Here are 3 ways you can recover from past mistakes.
1. Use Them as Learning Opportunities
I believe that we actually learn more from our mistakes than we do from our successes.
In fact, the lessons learned from my many mistakes were learned much better than any textbook I ever read.
The mistakes we make remind us of how not to do something more than how to do something.
In my life, I gained much experience from doing things the wrong way, not intentionally, but by making honest mistakes. These lessons are valuable and tend to stay with us for a much longer period in our lives.
If not for all of my mistakes, I wouldn’t have learned as much as I have. I choose to use them as a learning opportunity and don’t let them discourage me.
Failure is never final, and, really, there is no success without first having failure. Thomas Edison said he didn’t fail in trying to invent a lightbulb; he just found 10,000 ways that didn’t work. His many “failures” ended up in success.
2. Forgive Yourself
This is one of the greatest hurdles for people who commit mistakes.
When people sin, they know that God will forgive them if they confess it (1 John 1:9). So why do we set a higher standard in forgiving ourselves?
We keep resurrecting our mistakes from the grave just like some people who go fishing for the sins that God cast into the sea of forgetfulness.
We must learn to forgive ourselves. Don’t we forgive others when they sin against us or make mistakes? (well we should) Then why can’t we forgive ourselves for making honest mistakes?
If we never forgive ourselves, then we are tying ourselves to the past and attaching a ball and chain to our ankle, preventing us from going forward in our life.
3. Stop Looking Back
Paul, being human, must have surely made his share of mistakes.

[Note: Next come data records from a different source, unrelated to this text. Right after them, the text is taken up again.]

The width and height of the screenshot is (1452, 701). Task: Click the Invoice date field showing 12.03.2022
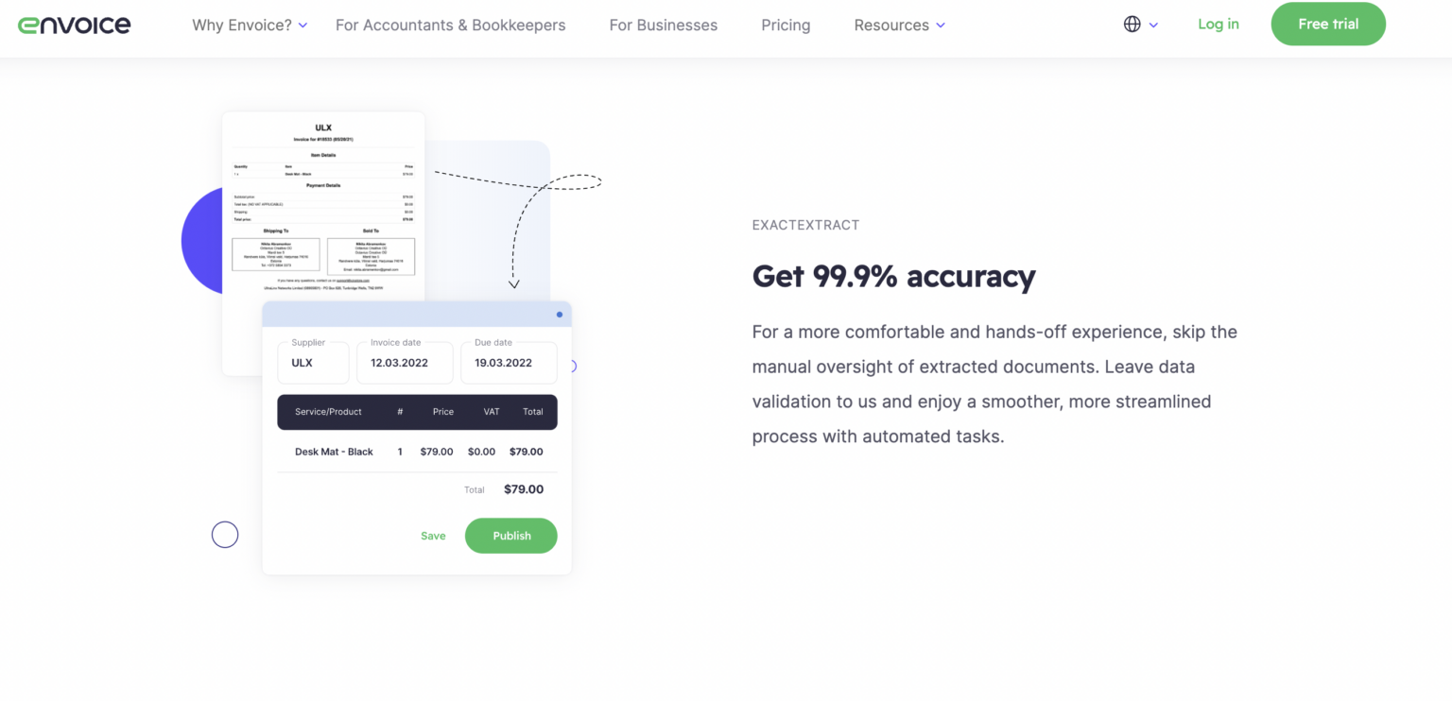405,362
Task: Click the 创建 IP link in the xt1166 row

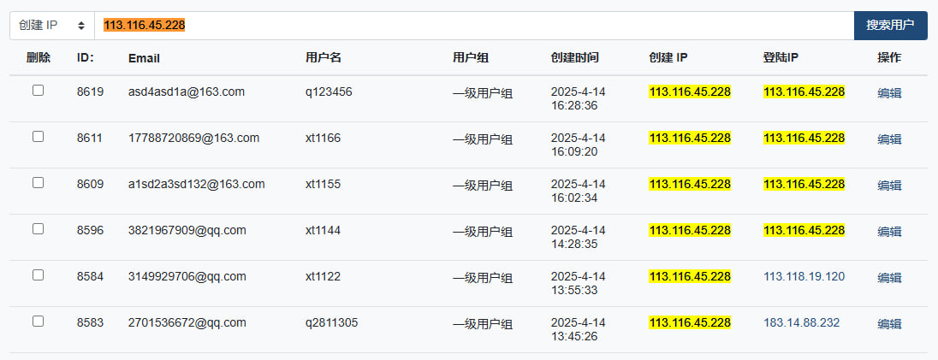Action: (x=690, y=138)

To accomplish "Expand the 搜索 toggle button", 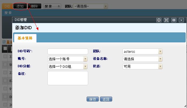I will [x=52, y=6].

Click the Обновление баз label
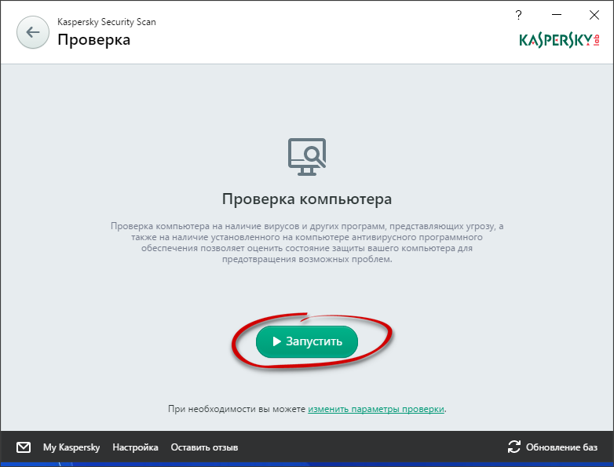pos(562,447)
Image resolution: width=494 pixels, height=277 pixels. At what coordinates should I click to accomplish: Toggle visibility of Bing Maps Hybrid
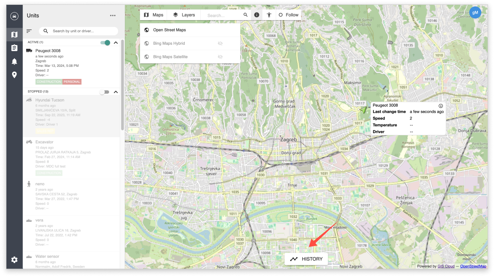click(220, 43)
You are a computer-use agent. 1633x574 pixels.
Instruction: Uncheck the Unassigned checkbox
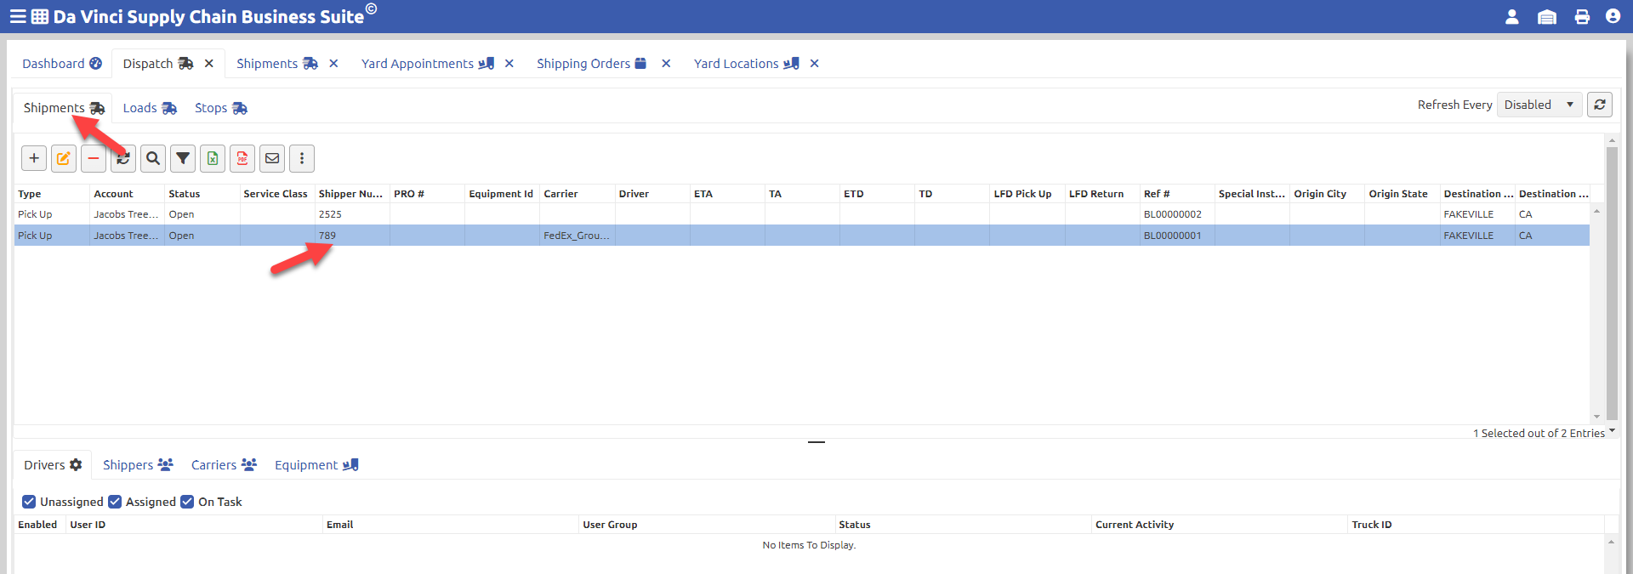[29, 502]
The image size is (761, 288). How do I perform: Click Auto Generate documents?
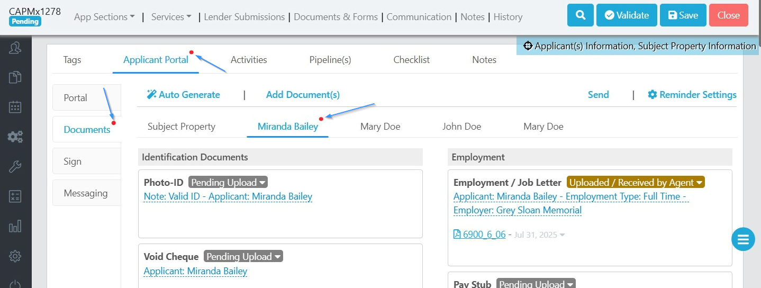183,95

But what did Paul think about the past?
Paul wrote, “I press on toward the goal for the prize of the upward call of God in Christ Jesus” (Phil. 3:14), because those who “run in such a way as to get the prize” never keep looking back; otherwise, they’ll stumble because they can’t see where they’re going.
No one drives a car in reverse or drives on the road focusing primarily on the rearview mirror.
We have to keep pressing ahead toward the prize of our high calling in Christ and run in such a way as to get the prize, not run in such a way that we keep looking over our shoulder.